## Consignes
1. Extrayez des motifs de l'ordonnance, sans rien y modifier, le passage qui s'ouvre sur les mots contenant « MOTIFS DE L'ORDONNANCE » et se clôt sur « demande est rejetée. ».
2. Poursuivez les motifs de l'ordonnance relatifs à la bande indienne de McLeod Lake à la suite de la dernière phrase reproduite.

## Extrait

·····

Date : 19980211
Dossier : T-2327-97
ENTRE :
ALEC CHINGEE, SHARON SOLONAS,
TANIA SOLONAS, ELIZABETH SOLONAS,
et PATRICK PRINCE en leurs qualités respectives
de chef et de conseillers de la bande indienne de McLeod Lake,
demandeurs,
- et -
HARRY CHINGEE, VICTOR CHINGEE, GILBERT CHINGEE,
et le MINISTRE DES AFFAIRES INDIENNES ET DU NORD,
et le PROCUREUR GÉNÉRAL DU CANADA,
défendeurs.
MOTIFS DE L'ORDONNANCE
JOHN A. HARGRAVE,
PROTONOTAIRE
[1] Par leur requête, qui est à l'origine des présents motifs, les demandeurs sollicitaient de la Cour une directive commandant à l'administrateur-séquestre de la bande indienne de McLeod Lake (la " bande "), nommé par la Cour, ainsi qu'à Duz Cho Logging Limited (" Duz Cho ") de faire procéder à une vérification judiciaire des finances de la bande et de Duz Cho, l'entreprise d'exploitation forestière de la bande. Pour les motifs exposés ci-dessous, la demande est rejetée.

·····

## Données fournies
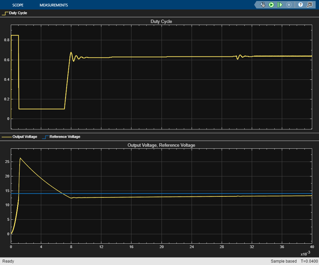Select the Duty Cycle plot title
The image size is (319, 265).
[x=161, y=22]
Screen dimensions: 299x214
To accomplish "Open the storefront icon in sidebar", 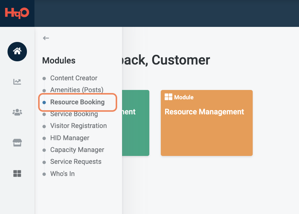I will click(x=17, y=143).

·····

## Résultats attendus
1.
MOTIFS DE L'ORDONNANCE
JOHN A. HARGRAVE,
PROTONOTAIRE
[1] Par leur requête, qui est à l'origine des présents motifs, les demandeurs sollicitaient de la Cour une directive commandant à l'administrateur-séquestre de la bande indienne de McLeod Lake (la " bande "), nommé par la Cour, ainsi qu'à Duz Cho Logging Limited (" Duz Cho ") de faire procéder à une vérification judiciaire des finances de la bande et de Duz Cho, l'entreprise d'exploitation forestière de la bande. Pour les motifs exposés ci-dessous, la demande est rejetée.

2.
LES FAITS
[2] L'affaire a commencé par une demande de contrôle judiciaire visant l'élection, le 19 octobre 1997, du chef et des conseillers de la bande. En novembre de 1997, la Cour, sur requête des intimés individuels, défendeurs en l'espèce, a nommé Arthur Anderson Inc. administrateur-séquestre chargé de s'occuper des affaires de la bande et de Duz Cho. En décembre de 1997, la Cour a ordonné que la procédure de contrôle judiciaire soit introduite sous forme d'action. Conformément à l'ordonnance de la Cour, les demandeurs ont déposé une déclaration le 24 décembre 1997, puis les défendeurs individuels ont déposé, le 8 janvier 1998, une défense et une demande reconventionnelle, et la Couronne a déposé sa défense le 28 janvier 1998. Les demandeurs, enfin, ont déposé leur défense à la demande reconventionnelle le 29 janvier 1998.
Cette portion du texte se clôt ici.